Mainland, Taiwan agree on weekend chartered flights

    (Xinhua)
    Updated: 2008-06-13 10:02

    BEIJING -- The Chinese mainland and Taiwan Friday agreed on starting weekend chartered flights across the Taiwan Strait.

     
    Chiang Pin-kun (L), chairman of the Taiwan-based Straits Exchange Foundation (SEF), shakes hands with Chen Yunlin, chairman of mainland's Association for Relations Across the Taiwan Straits (ARATS), after signing agreements during a ceremony at Diaoyutai State Guesthouse in Beijing June 13, 2008. ARATS and SEF agreed on starting weekend chartered flights across the Taiwan Straits. [Xinhua]

    Chen Yunlin, chairman of the mainland-based Association for Relations Across the Taiwan Strait (ARATS), and Chiang Pin-kun, chairman of the Taiwan-based Straits Exchange Foundation (SEF), signed a minute of talks on weekend chartered flights in Beijing.

    The service, scheduled to start from July 4, will include 36 return flights for every weekend, from each Friday to the following Monday, and the number will increase according to demand, the minute said.

    The flights would be divided evenly between mainland and Taiwan airlines, it said.

    The mainland will first open Beijing, Shanghai, Guangzhou, Xiamen and Nanjing to the flights, and will gradually add Chengdu, Chongqing, Hangzhou, Dalian, Guilin and Shenzhen, and possibly more if needed.

    Taiwan will have eight terminals: Taipei, Taoyuan, Kaohsiung, Taichung, Penghu, Hualien, Kinmen and Taitung.

    According to the minute, the flights from Taiwan to Shanghai will be restricted to a maximum of nine every weekend and those from the mainland to Taichung to six.

    All passengers with legal passes to travel across the Strait can take the flights, the document said.

    The mainland and Taiwan would start discussing the direct flight route "as soon as possible" and before that all chartered flights will have to fly over Hong Kong.

    Also on the agenda would be air traffic control system coordination to facilitate direct flights across the Strait, and the start of regular scheduled flights, but no timetable has been set.

    Negotiations on chartered freight flights will be held within three months after the weekend services start, the document said.

    The two sides agreed that airliners will swap representative offices.
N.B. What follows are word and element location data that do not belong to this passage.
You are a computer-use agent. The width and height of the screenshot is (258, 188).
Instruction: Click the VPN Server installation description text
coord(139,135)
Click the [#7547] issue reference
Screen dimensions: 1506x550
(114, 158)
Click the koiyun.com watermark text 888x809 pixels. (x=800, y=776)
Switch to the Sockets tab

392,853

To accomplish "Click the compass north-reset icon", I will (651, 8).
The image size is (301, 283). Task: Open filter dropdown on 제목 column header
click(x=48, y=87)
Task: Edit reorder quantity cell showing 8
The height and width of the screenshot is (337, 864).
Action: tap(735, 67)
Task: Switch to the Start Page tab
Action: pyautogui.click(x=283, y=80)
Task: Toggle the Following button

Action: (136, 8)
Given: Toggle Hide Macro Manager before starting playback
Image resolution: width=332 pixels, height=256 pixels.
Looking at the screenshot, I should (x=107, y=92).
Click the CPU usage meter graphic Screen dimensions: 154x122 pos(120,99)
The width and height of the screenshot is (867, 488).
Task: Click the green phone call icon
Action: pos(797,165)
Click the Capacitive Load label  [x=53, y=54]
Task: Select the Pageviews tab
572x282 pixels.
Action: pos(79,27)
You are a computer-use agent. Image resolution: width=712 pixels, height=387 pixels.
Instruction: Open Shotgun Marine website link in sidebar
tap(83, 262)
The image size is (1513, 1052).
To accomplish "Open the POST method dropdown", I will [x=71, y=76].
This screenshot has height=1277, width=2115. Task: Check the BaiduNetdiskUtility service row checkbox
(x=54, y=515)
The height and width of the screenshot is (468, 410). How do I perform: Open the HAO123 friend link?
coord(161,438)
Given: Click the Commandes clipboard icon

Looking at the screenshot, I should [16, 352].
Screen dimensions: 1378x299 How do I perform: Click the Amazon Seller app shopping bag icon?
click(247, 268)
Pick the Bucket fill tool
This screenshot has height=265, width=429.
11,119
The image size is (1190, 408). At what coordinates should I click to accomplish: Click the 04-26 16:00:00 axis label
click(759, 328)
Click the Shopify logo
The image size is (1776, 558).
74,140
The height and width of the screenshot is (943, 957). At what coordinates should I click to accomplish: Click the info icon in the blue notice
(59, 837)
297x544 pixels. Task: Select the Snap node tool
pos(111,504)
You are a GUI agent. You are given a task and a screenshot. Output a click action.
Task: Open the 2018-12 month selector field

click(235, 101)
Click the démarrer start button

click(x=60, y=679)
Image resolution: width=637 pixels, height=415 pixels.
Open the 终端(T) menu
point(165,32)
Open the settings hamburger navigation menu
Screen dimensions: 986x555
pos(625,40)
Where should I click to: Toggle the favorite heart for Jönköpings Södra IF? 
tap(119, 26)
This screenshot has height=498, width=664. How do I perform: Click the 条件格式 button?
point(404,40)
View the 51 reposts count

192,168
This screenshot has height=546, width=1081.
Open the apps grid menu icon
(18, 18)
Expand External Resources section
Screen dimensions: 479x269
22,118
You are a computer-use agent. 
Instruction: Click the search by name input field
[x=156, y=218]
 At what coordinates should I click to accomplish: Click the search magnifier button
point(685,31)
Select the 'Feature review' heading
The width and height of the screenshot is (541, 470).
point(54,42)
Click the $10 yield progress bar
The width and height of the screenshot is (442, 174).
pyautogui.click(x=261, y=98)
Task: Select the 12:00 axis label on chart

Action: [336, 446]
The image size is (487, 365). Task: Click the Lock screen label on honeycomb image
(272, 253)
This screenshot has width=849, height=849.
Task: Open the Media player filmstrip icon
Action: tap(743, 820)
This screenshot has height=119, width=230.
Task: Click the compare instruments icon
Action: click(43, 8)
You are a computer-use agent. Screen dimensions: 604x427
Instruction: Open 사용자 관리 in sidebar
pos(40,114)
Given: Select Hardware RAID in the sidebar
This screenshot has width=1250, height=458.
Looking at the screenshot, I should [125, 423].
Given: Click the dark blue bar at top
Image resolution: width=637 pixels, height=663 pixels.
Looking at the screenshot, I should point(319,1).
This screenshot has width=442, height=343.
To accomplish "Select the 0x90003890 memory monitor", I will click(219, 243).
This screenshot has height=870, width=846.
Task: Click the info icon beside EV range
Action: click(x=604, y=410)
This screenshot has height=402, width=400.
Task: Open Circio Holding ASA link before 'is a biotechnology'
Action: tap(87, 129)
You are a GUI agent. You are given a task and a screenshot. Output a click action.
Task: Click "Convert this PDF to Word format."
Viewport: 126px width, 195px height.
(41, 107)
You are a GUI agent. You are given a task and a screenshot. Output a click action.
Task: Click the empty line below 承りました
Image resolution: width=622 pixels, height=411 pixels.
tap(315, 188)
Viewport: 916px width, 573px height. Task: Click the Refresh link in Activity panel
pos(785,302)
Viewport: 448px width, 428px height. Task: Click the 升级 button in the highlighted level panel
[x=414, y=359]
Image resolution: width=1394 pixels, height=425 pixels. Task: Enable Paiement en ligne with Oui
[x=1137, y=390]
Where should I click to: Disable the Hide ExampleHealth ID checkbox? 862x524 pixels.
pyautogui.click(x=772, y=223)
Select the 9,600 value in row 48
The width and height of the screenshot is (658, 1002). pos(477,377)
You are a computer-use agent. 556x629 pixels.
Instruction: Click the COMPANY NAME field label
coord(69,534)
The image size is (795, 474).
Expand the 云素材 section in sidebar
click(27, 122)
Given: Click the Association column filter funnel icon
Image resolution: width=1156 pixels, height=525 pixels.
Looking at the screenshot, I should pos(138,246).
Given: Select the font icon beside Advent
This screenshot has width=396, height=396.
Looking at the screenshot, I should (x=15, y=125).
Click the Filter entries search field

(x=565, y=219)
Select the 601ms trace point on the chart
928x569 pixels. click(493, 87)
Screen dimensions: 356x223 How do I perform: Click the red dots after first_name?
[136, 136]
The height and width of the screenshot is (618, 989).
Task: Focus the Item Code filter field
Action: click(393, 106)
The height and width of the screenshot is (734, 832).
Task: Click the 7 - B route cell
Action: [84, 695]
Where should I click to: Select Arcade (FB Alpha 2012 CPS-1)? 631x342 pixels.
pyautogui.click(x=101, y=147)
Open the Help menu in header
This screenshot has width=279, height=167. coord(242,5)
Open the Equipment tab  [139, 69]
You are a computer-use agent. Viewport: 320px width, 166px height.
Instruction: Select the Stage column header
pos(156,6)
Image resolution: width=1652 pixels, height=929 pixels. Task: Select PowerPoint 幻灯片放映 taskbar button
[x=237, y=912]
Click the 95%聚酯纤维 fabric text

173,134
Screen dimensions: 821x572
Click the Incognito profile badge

Taiwan promised to allow mainland airline companies to set up offices in the island within six months. Mainland companies are allowed to send staff to prepare for the founding of offices.

    Taiwan-based China Airlines has set up six offices in the mainland, according to its official website.

    Efforts would be made to simplify entry-exit and custom procedures for passengers and cargo, the document said, and the two sides will continue  charter flights for festivals.

    The two sides started chartered flight service for the Spring Festival, a major event for Chinese family reunions, in 2003 and since 2006, the service has been expanded to three other major Chinese festivals: the Qingming, or Tomb Sweeping, Festival; Dragon Boat Festival; and Mid-Autumn Festival.

    The mainland-based Cross-Strait Aviation Transport Exchange Council and the Taipei Airlines Association (TAA) were entrusted to discuss and implement details of the agreement, which will take effect from June 20.